Entonces las intenciones netamente económicas marcaron la pauta de la relación estado con la región hasta la crisis de 1930 (aunque siguen hasta la actualidad), y el activismo de las oligarquías de turno para un enriquecimiento como instrumento el estado. La relación de conflictividad nunca se ausentará en esta primera etapa y con el transcurso de la historia aquella marcada lucha contra el centralismo y la misma revaloración de la región y provincia, marcaron también pautas para el desarrollo de una identidad regional y cultural que es muy diferenciada a las ciudades del resto del país.
Hasta 1930 la pampa salitrera fue núcleo de atención estatal; posteriormente, entre las décadas de 1930 y 1950 el Estado privilegia proyectos, inversiones y acciones en la zona de Antofagasta apoyando el crecimiento de la industria del Cobre. A partir de 1950 y hasta el año 1973 el Estado privilegió Arica dejando en el abandono a Iquique. Esta situación se revierte desde 1974 en que el gobierno militar concentra en Iquique sus intereses estratégicos y deja la ciudad de Arica como zona de eventual conflicto bélico. (Podestá, 2004)
Aunque bien es sabido que los determinismos juegan a veces un mal juego, es innegable que la relación del Estado central con la región de Tarapacá es de ribetes económicos, como el más importante punto de relación entre ambos. Cuando uno desea a otra persona aquellos sentimientos son transformados, hasta el punto de cuidar lo que se tiene. En este caso el Estado chileno solo cuida sus propios intereses, menospreciando afectivamente a la región de Tarapacá en sus dimensiones culturales y políticas.

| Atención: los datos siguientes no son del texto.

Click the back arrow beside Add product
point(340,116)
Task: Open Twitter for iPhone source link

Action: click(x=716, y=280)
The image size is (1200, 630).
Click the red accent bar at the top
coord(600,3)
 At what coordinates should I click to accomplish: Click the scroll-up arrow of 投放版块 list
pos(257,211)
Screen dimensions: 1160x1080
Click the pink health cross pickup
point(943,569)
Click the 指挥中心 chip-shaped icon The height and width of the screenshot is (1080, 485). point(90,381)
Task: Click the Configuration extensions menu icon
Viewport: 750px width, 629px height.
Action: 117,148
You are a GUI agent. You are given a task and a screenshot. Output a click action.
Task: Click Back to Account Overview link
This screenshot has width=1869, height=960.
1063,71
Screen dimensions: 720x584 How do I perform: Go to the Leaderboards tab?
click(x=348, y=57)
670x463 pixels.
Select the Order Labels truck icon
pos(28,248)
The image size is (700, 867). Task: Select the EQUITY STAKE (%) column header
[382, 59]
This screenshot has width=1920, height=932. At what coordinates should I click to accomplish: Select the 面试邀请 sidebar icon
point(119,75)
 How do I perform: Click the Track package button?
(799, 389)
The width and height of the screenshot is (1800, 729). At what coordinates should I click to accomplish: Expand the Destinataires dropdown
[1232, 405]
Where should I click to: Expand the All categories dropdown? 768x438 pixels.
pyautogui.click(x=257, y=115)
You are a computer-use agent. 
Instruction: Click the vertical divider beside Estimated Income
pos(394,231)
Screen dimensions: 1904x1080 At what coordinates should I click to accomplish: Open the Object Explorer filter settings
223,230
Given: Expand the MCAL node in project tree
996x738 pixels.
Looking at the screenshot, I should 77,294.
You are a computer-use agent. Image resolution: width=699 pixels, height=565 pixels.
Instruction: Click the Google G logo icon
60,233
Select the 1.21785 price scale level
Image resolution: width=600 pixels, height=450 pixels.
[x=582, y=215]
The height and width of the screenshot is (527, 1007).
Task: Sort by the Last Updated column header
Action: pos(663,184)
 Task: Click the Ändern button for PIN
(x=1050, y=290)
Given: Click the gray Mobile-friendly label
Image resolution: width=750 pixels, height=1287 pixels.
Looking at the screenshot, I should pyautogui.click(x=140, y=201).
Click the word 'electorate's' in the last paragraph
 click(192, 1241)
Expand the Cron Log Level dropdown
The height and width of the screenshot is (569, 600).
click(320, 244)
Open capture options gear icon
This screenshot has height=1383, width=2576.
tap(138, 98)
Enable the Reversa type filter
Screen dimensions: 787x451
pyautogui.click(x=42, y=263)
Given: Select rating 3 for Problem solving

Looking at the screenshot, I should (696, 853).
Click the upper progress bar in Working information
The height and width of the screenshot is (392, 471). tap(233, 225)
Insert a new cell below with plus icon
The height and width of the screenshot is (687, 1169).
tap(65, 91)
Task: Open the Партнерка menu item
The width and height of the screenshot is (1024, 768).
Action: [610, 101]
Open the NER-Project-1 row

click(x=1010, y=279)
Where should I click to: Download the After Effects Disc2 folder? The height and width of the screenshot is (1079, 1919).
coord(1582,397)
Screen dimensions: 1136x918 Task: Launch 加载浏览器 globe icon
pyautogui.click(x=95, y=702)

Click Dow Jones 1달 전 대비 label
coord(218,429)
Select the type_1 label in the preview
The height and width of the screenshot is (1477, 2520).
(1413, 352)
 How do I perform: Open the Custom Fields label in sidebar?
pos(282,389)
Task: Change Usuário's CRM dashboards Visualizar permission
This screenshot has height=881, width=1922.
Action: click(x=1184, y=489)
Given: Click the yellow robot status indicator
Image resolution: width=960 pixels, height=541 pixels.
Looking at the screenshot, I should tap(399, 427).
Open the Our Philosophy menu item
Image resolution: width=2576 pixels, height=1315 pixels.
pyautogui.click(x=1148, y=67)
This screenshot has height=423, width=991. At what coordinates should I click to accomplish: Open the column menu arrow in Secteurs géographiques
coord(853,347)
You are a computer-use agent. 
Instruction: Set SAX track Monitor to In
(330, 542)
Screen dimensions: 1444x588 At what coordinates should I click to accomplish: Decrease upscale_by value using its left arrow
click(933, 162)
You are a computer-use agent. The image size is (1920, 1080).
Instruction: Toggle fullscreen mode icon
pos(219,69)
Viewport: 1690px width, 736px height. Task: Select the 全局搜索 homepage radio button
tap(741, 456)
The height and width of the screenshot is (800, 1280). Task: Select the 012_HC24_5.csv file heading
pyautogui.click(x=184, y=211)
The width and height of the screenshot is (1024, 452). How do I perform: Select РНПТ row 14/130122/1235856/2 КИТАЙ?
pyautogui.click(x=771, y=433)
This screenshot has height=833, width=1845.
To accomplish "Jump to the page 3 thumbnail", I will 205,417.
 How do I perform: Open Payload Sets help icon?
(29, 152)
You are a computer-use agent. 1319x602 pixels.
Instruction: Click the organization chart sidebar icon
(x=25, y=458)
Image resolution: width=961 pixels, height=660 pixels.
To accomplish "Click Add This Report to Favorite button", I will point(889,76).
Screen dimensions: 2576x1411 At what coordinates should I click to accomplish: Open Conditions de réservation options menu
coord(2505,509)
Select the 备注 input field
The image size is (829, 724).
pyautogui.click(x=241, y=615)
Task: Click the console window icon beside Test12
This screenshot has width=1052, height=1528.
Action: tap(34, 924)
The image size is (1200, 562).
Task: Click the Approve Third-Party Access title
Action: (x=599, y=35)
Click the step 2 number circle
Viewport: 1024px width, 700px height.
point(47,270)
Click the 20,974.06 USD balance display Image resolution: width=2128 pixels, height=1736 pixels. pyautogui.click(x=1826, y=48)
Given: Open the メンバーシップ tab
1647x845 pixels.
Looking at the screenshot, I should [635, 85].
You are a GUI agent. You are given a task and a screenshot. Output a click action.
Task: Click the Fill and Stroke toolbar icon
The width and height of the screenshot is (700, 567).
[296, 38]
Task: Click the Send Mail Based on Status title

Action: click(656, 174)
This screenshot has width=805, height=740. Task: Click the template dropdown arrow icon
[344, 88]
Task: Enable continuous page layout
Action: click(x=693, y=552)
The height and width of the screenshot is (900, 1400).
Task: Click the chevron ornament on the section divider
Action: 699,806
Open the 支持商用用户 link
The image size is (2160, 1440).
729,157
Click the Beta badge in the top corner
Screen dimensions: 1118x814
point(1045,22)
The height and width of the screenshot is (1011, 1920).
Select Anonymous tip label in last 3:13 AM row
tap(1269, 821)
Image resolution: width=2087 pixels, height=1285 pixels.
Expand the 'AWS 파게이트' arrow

En definitiva, las riquezas del salitre y el guano, los recursos pelágicos del litoral, la importancia geopolítica de la zona y el afán expansionista del Estado chileno han sido el marco original en que se ha desarrollado la relación Estado-Región de Tarapacá. En la actualidad aquella relación se ve enmarcada nuevamente, con lo recursivo y dialéctico que es la historia, en una relación economicista por obra y gracia de un niño mimado por la nación de apodo cobre y apellido CORFO. Si bien en el pasado fueron el salitre y luego la pesca, hoy otro indicador de la relación estado- región que emerge como un gran tumbo que baña nuevamente las costas, aparece en el horizonte .Me refiero al turismo, como nos hizo saber la intendenta en un diario de la ciudad.
La idea no es menoscabar una labor sangrienta ejercida por años desde el centralismo, sino dar cuenta de los mecanismos utilizados. Tampoco destruir la identidad nacional, pero seguir reafirmando la regional. El ausentismo estatal es ya cosa del pasado, por ende la confirmación del estado en la región ha sido con pleno éxito, es decir, por medio de los distintos tipos de violencia, han asegurado para sí mismos una región que ostenta riquezas no sólo económicas y extractivas.
Mediante la presencia del Estado desde 1876, la región paralelamente ha sabido llevar en sus mástiles el peso de la historia, a sabido independiente del centro, construir una identidad sociocultural, política y económica particular, específica que logra diferenciarse, y que también desde las artes y las ciencias a llevado el nombre de la región lo más alto posible, destacando la labor de todos los que estamos insertos en la provincia y también en la ciudad.
La conflictiva y crítica relación con el centralismo, es una de las destacables miradas desde el prisma regional, siendo la ciudad y la región cuna de alzamientos obreros contra el Estado y llevando siempre la vanguardia del reconocimiento desde estas áridas y desérticas tierras. El hombre ha sobrellevado de manera creativa a la dominación central y abusiva, demostrando la gran capacidad de chilenos, peruanos, y bolivianos que insertos en la lógica de la macro región han sabido resistir.